15
Yorum
32
Beğeni
5,0
Puan
1768
Okunma

Havada süzüldü gün tılsmında
Ne gerçek ne yalan dı yaşadığımız
Düş düş içinde aldanıp gidiyor ömür
Bir baharı ki gelmeden geri kaçıyor
Küle dönmüş gözlerinin içi feri yok gecelerin
Hey!
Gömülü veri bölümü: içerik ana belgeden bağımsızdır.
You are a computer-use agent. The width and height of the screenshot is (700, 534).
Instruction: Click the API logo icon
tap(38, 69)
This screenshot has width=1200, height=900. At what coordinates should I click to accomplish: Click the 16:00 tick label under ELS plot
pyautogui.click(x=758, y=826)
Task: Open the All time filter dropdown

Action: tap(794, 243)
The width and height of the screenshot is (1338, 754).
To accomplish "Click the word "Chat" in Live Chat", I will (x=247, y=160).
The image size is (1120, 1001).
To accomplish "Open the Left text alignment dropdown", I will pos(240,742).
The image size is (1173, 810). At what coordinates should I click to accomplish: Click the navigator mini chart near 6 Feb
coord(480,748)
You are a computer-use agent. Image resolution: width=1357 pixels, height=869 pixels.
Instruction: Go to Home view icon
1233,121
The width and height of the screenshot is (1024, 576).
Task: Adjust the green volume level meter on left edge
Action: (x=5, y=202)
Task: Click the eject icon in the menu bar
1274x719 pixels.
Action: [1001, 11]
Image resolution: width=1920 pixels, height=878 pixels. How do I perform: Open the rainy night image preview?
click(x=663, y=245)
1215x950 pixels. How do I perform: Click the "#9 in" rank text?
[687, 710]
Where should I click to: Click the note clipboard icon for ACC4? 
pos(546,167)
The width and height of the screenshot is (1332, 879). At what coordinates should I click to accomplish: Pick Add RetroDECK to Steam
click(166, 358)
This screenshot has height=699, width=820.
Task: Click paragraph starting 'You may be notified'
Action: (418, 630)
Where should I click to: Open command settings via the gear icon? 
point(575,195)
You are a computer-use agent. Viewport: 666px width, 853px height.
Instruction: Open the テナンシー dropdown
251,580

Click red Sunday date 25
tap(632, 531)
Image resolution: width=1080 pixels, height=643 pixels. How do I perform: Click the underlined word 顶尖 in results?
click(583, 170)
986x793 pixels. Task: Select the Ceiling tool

Yokluğunun koynunda ki gece
Mavi denizlerin atlası sarı bulutlar
Bölük pörçük gecenin ay karanlığı
Durmaz bir umut kapıda kanat çırparken gün
Sımsıkı kapatma perdeleri pencereleri
Doğmuş gün girsin içeri
Bir boşluk içinde deniz toprak kum
Hava su kadar bilsen ne büyük
Sürgün yüreğim sür git geçmişe
Dönerse yerdeki gün biraz daha öte
Toplayıp gitmek kolay değil ki
Sen düşün güneşin o sıcak elini
Arkadaş var bu gündüzün gecesinde
Yarın yokluğundan hesap sormaya
Bir yağmur sırasında düşen bir damla
Gözyaşlarına karışınca anılar ıslak
Sırılsıklam aşklar ve anılar cansız
Sızlatıyor yüreğinde eski bir şarkı
Düş düşünce yıldızların üstüne
Kırılgan bir ses yağmurun hediyesi
Bir su damlası bir Başak tanesi kadar kutsal bir sevgi
Taze bir umut yeşerir dururdu sol yanda
Toprağa düşen tohumdu emek ve sevgi
İçimde ay, yıldızlar,güneş ve kızıl ateş
Gökyüzünü boyamış çivit rengi bir mavilik
Alaca karanlıklar yırtıyor sessiz geceyi
Biçare sensizliğin sesinde mor dağlar
Uzanmış sere serpe toprağa muhtaç
Kaç hazan kaç mevsim kaç sene de bilinmez
Büyüyor bir ağaç bir çocuk bir küçük tohum
İhtimal yok! hepsi gerçek
Ekmek gibi su gibi kutsal insanca yaşamak ..
Nurten Ak Aygen
14.05.201
5.0
100% (28)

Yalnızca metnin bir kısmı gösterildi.